CONVERTIBLE PROMISSORYNOTE

EX-10.2 5 v176915_ex10-2.htm
Execution copy
 
THIS CONVERTIBLE PROMISSORY NOTE HAS NOT BEEN REGISTERED UNDER THE UNITED STATES SECURITIES ACT OF 1933, AS AMENDED, OR THE SECURITIES LAW OF ANY OTHER JURISDICTION.  NO SALE OR DISPOSITION OF THIS NOTE MAY BE EFFECTED EXCEPT IN COMPLIANCE WITH APPLICABLE SECURITIES LAWS
 
CONVERTIBLE PROMISSORY NOTE
 
US$580,000.00
March 9, 2010 
   
 
Hong Kong, S.A.R.
 
For value received Sinotop Group Ltd., a Hong Kong company (“Payor”) promises to pay to China Broadband Ltd., a Cayman Islands company or its assigns (collectively, “Holder”) the principal sum of Five Hundred Eighty Thousand United States Dollars and No Cents (US$580,000.00) with interest on the outstanding principal amount at the rate of five percent (5%) simple interest per annum.  Interest will commence with the date hereof and will continue on the outstanding principal until paid in full.

### DATA SEGMENT
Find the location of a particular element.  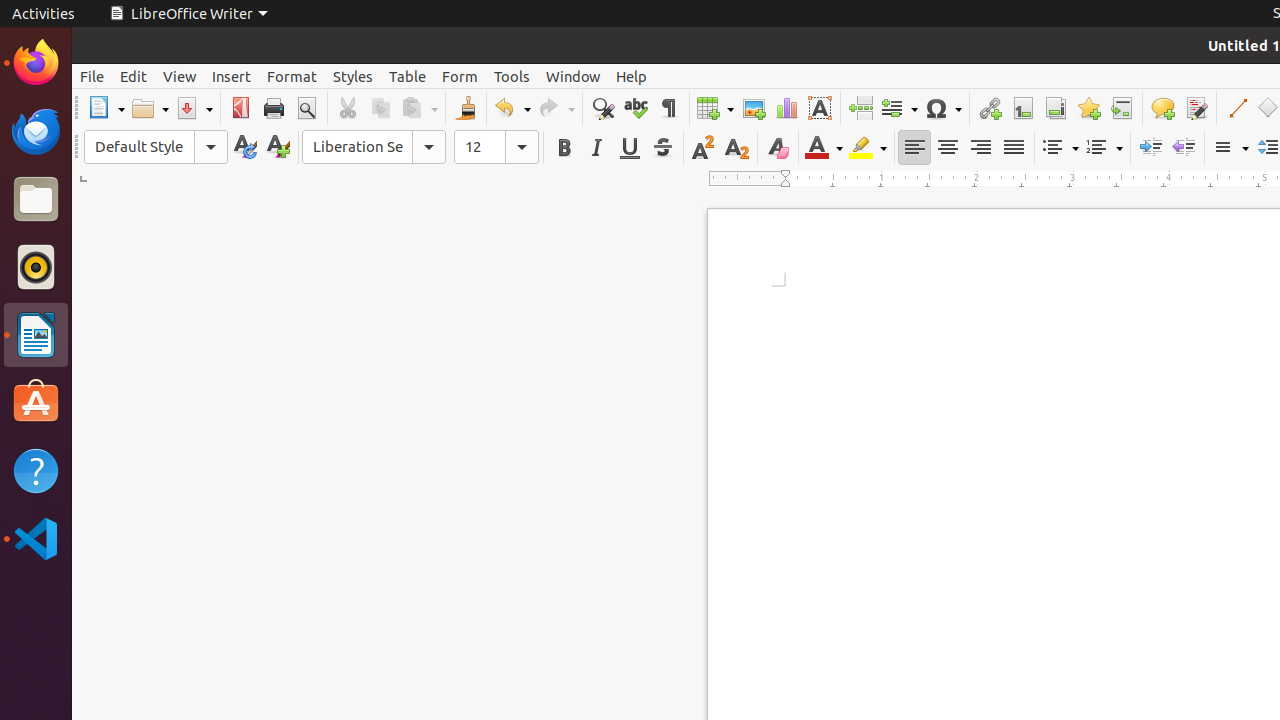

### YOUR OBJECTIVE
Carry on the convertible promissory note past its final sentence, writing further provisions in the same legal style. The listing is separate material and has no connection to the convertible promissory note.

### EXERCISE OUTPUT
1.            This note (the “Note”) is issued pursuant to the terms of that certain Note Purchase Agreement (the “Note Purchase Agreement”) dated as the date hereof between the Payor and Holder.
 
2.            All payments of interest and principal under this Note will be in lawful money of the United States of America, in accordance with written payment instructions delivered by Holder to Payor. All payments will be applied first to accrued interest, and thereafter to principal.
 
3.            The principal and all other amounts outstanding under this Note will be convertible into shares of the Payor in accordance with this Section 3.
 
(a)           In the event the Payor sells shares of its capital stock (“Shares”) in a transaction or series of related transactions resulting in aggregate gross proceeds to the Payor (excluding amounts related to conversion of the Note) of at least One Million United States Dollars ($1,000,000) (a “Qualified Financing”), the outstanding principal hereunder and all interest accrued thereon shall automatically be converted into the Shares sold in such Qualified Financing at a price equal to seventy percent (70%) of the price per share generally paid for such Shares by other investors in such Qualified Financing.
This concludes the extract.